Tabled Typeclass Resolution
Daniel Selsam, Sebastian Ullrich, Leonardo de Moura
cs.PL
Jan 13, 2020 · v1
TL;DR
Implements tabled typeclass resolution for Lean 4 to handle diamonds and cycles efficiently.
Abstract
Typeclasses provide an elegant and effective way of managing ad-hoc polymorphism in both programming languages and interactive proof assistants. The increasingly sophisticated uses of typeclasses within proof assistants have turned theoretical limitations into major impediments to ongoing progress. The two most devastating limitations of existing procedures are exponential running times in the presence of diamonds and divergence in the presence of cycles. We present a new procedure for typeclass resolution, tabled typeclass resolution, that solves both problems by tabling, which is a generalization of memoizing originally introduced to address similar limitations of early logic programming systems. We implemented the procedure for the upcoming version (v4) of Lean and confirmed empirically that our implementation is exponentially faster than existing systems in the presence of diamonds.
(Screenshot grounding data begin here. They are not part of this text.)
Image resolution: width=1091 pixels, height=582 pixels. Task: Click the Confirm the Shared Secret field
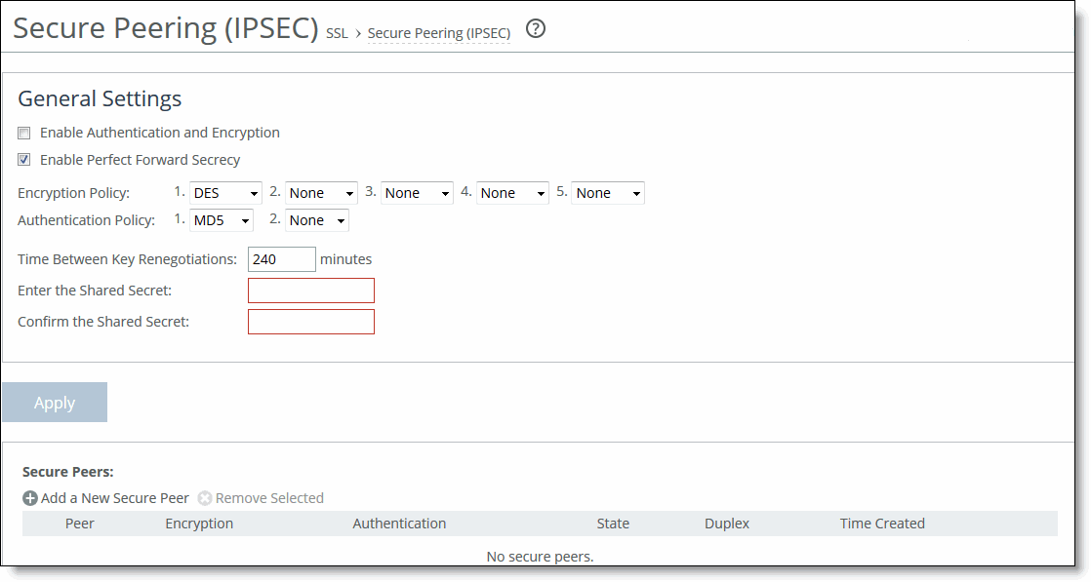pyautogui.click(x=310, y=321)
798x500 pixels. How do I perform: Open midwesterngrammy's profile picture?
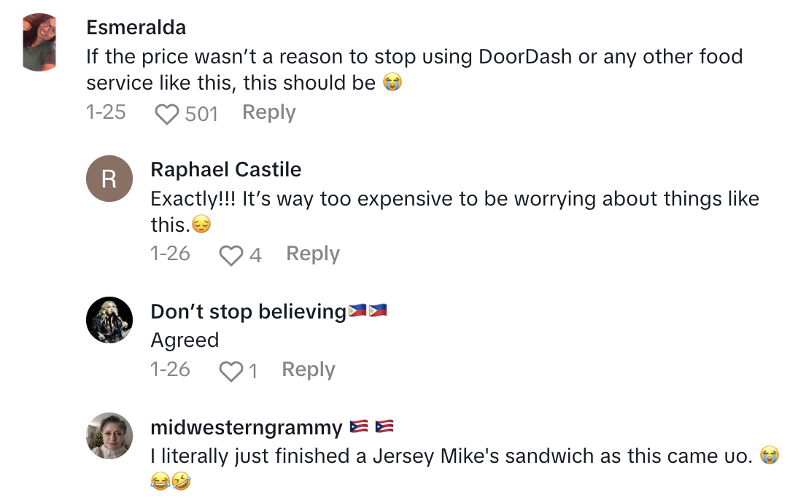pos(109,436)
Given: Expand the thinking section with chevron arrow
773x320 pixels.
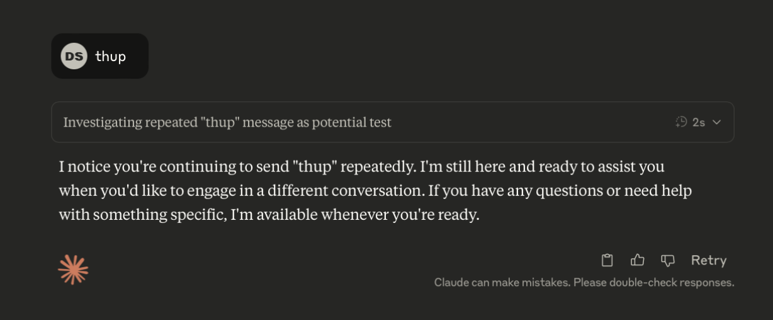Looking at the screenshot, I should click(716, 122).
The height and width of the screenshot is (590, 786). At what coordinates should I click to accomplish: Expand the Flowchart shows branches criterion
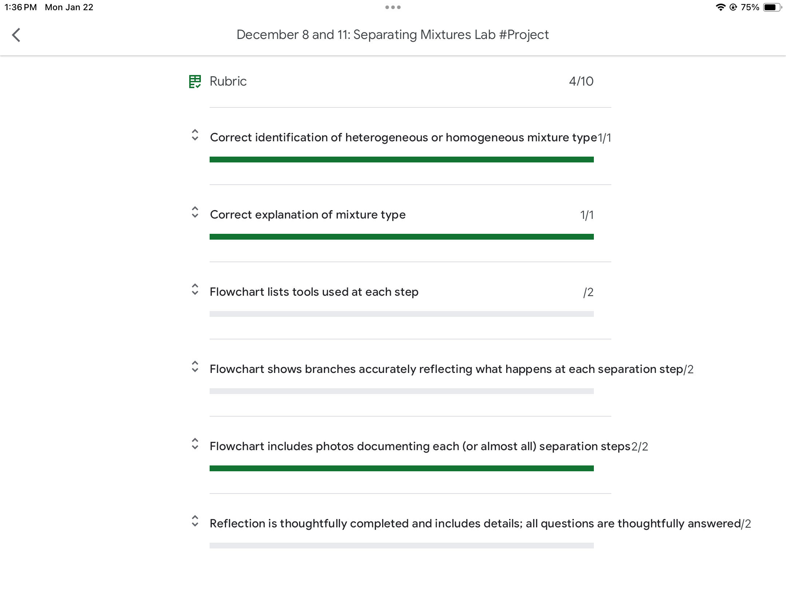click(195, 367)
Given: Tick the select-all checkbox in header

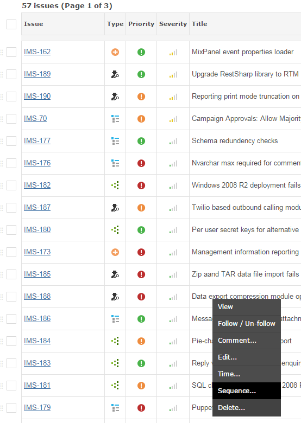Looking at the screenshot, I should click(11, 24).
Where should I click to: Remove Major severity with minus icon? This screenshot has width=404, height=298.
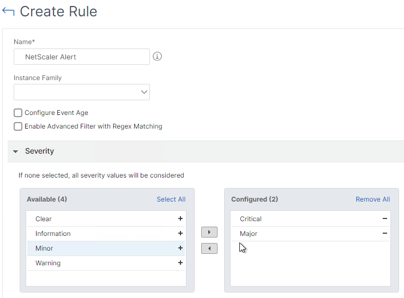pos(385,233)
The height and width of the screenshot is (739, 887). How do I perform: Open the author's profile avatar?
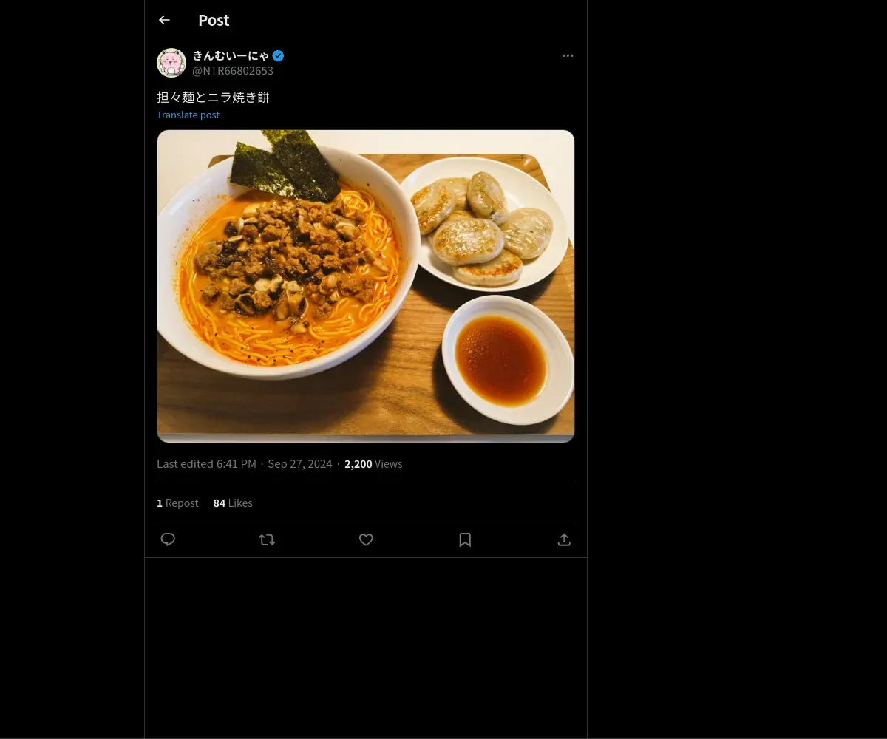(171, 63)
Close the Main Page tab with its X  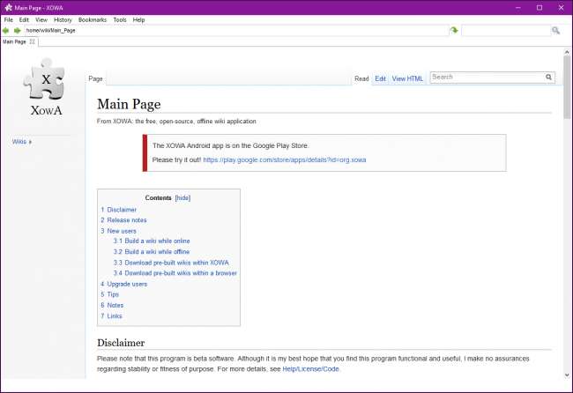coord(33,41)
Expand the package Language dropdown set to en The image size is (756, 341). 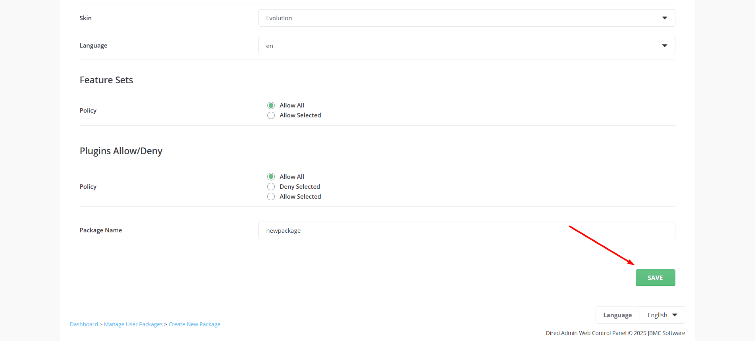click(x=466, y=46)
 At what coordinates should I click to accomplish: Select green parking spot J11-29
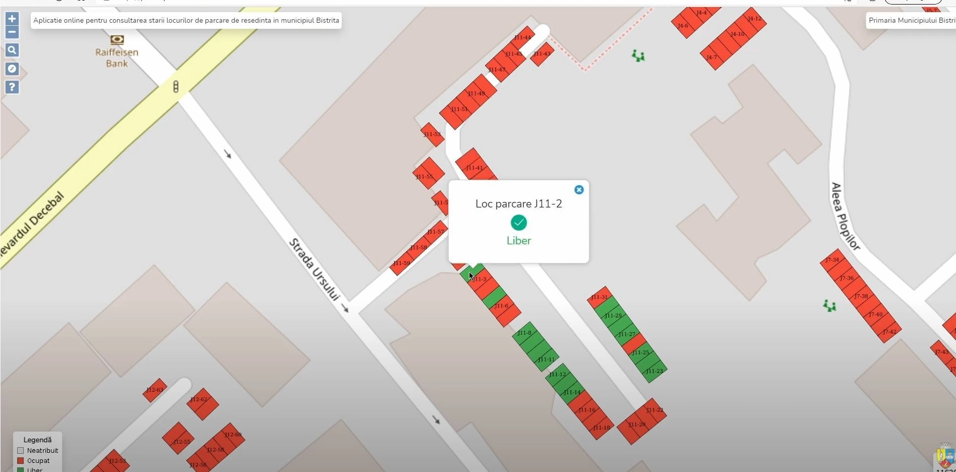pos(613,316)
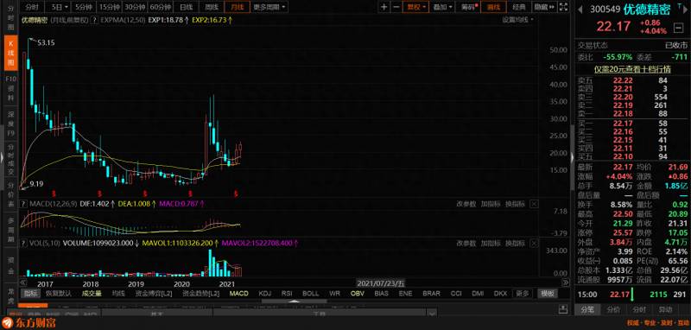Zoom out chart with minus icon

click(x=396, y=7)
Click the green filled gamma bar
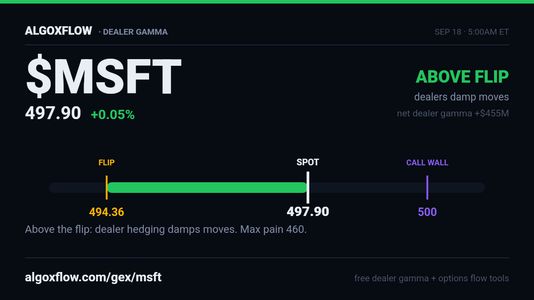Screen dimensions: 534x300 click(207, 188)
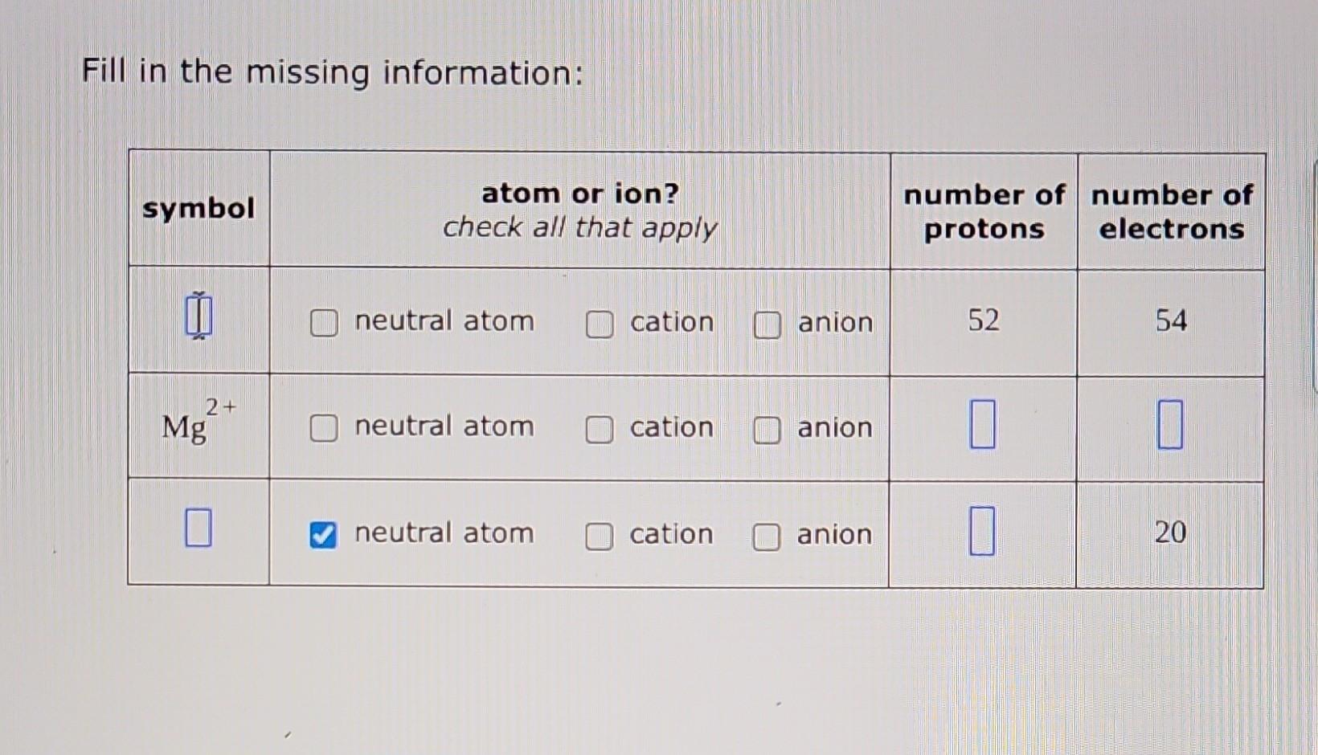The image size is (1318, 755).
Task: Click symbol input for 52-proton row
Action: click(x=198, y=315)
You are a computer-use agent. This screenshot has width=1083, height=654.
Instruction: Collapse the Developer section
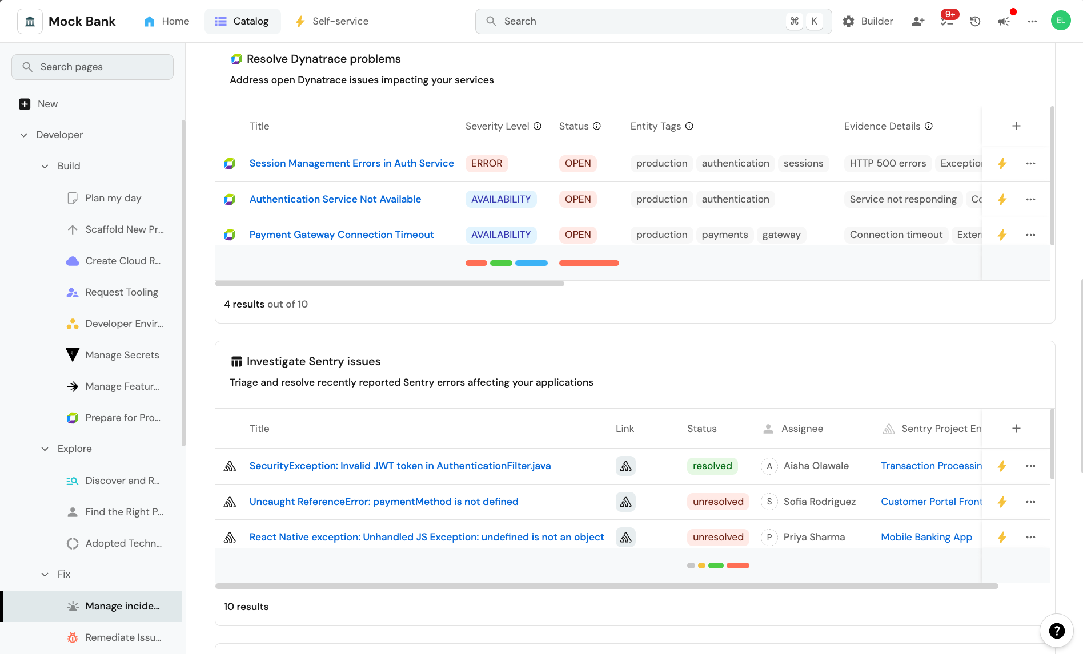(x=24, y=135)
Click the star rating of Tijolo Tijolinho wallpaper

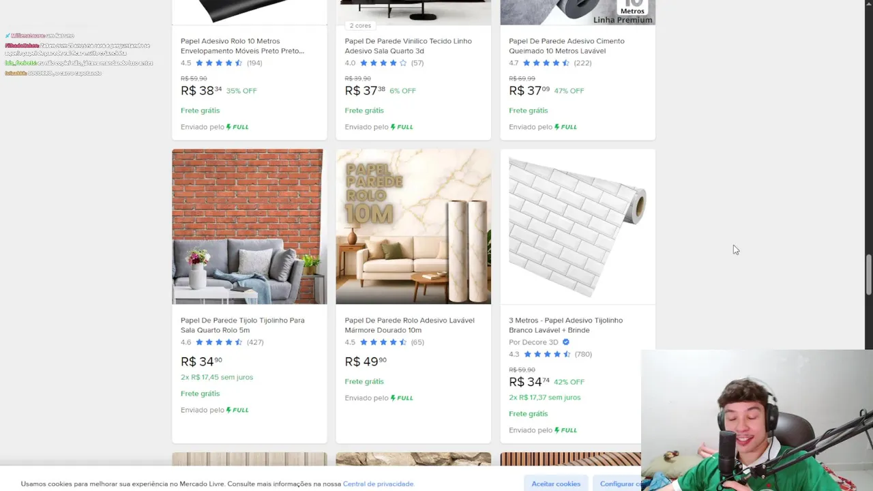point(219,342)
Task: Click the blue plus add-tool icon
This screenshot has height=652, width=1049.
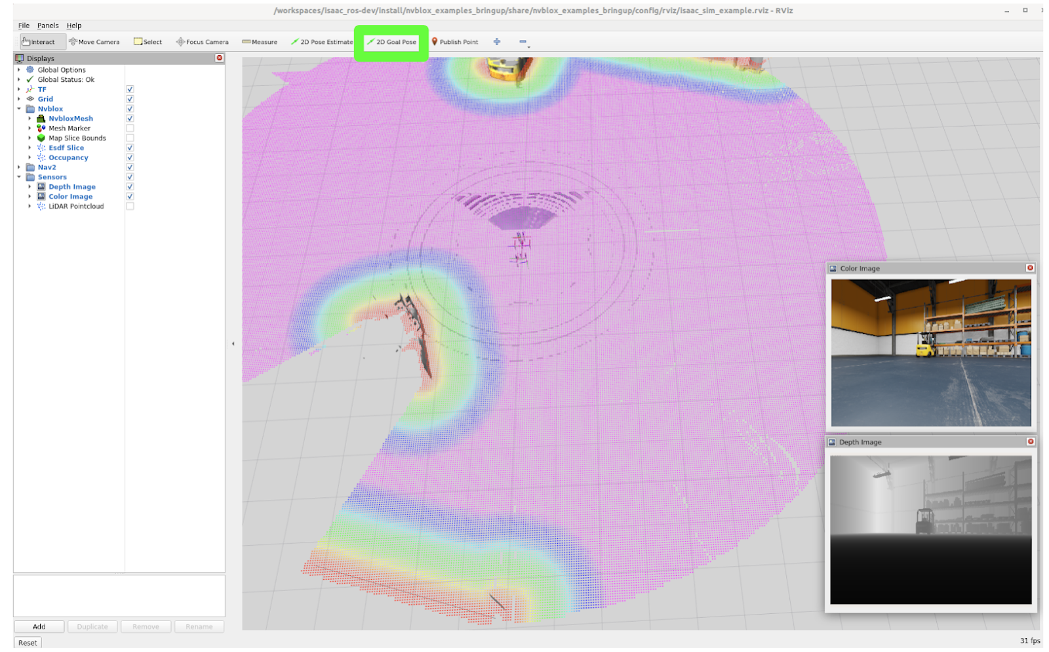Action: (x=497, y=42)
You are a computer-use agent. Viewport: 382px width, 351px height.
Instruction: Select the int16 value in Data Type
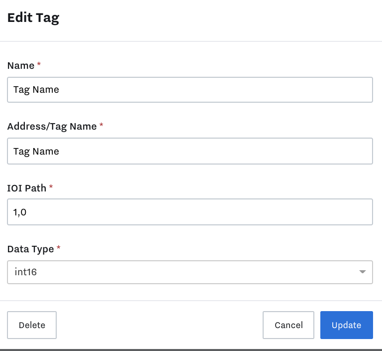tap(25, 272)
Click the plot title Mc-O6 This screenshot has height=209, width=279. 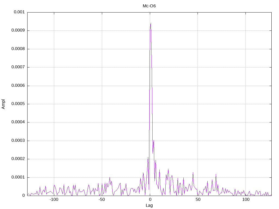tap(149, 6)
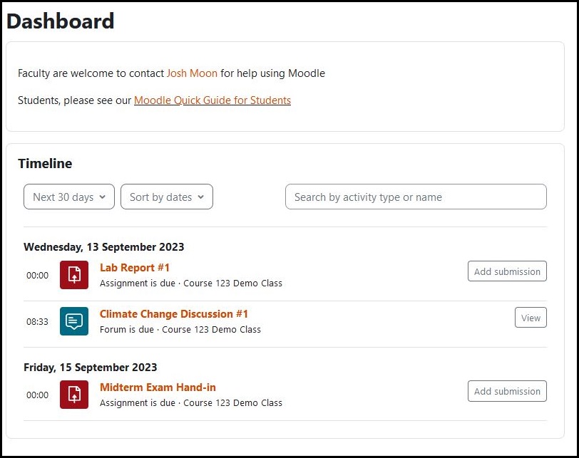Open the Lab Report #1 activity
Image resolution: width=579 pixels, height=458 pixels.
tap(135, 267)
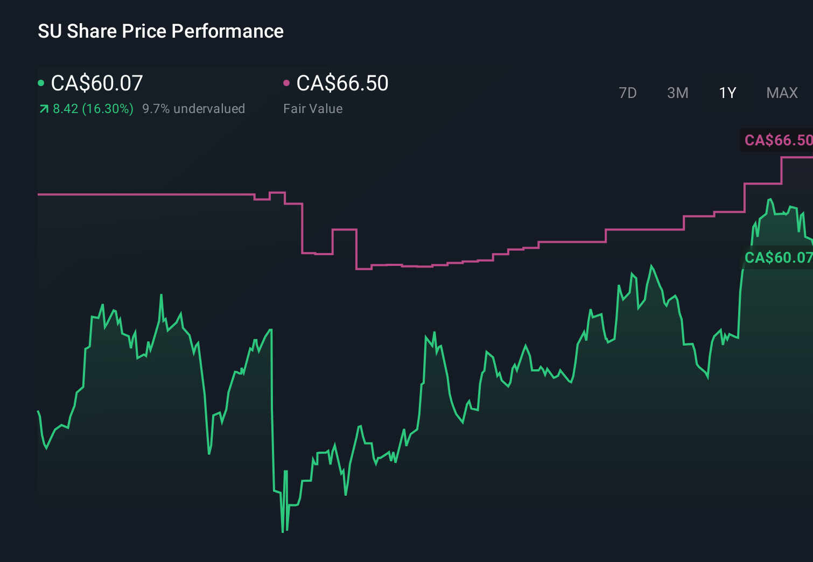This screenshot has width=813, height=562.
Task: Click the Fair Value caption text
Action: point(313,108)
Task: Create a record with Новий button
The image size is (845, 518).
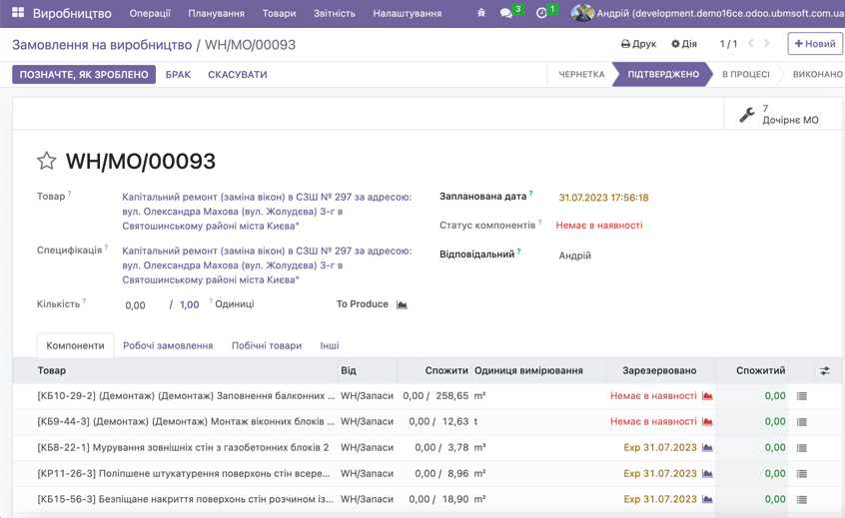Action: 814,44
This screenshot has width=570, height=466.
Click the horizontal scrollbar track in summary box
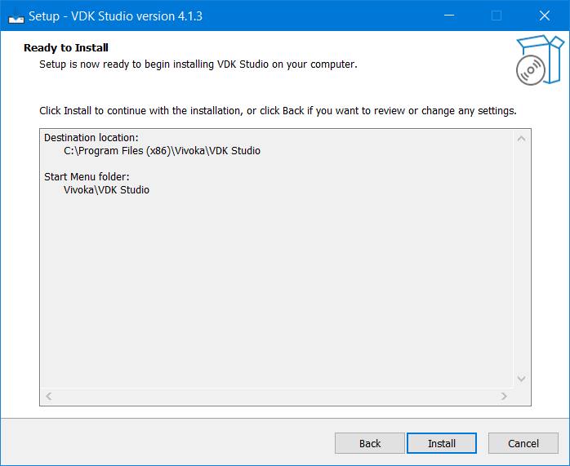point(276,397)
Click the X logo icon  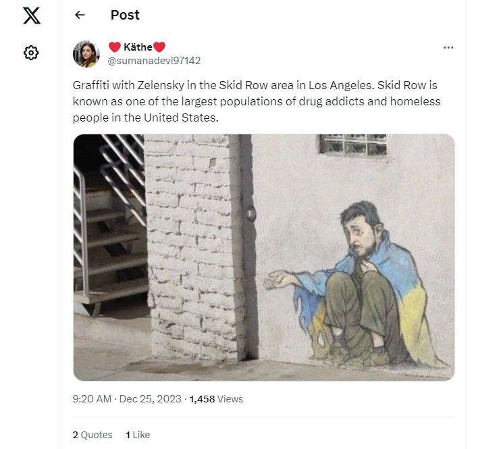[32, 15]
Although tabling is notoriously difficult to implement, our procedure is notably lightweight and could easily be implemented in other systems.
Problem
Typeclass resolution in proof assistants suffers from two major limitations: exponential running times in the presence of diamonds and divergence in the presence of cycles. These theoretical limitations have become practical impediments as typeclasses are used in increasingly sophisticated ways.
Approach
The authors present tabled typeclass resolution, a new procedure that solves both problems through tabling (a generalization of memoization to goals with unification variables). The approach adapts techniques from logic programming to the typeclass resolution setting, handling the complications introduced by unification variables.
Results
Tabled typeclass resolution eliminates exponential blowup from diamonds and divergence from cycles. The procedure has been implemented and addresses the two most devastating limitations of existing typeclass resolution procedures in proof assistants.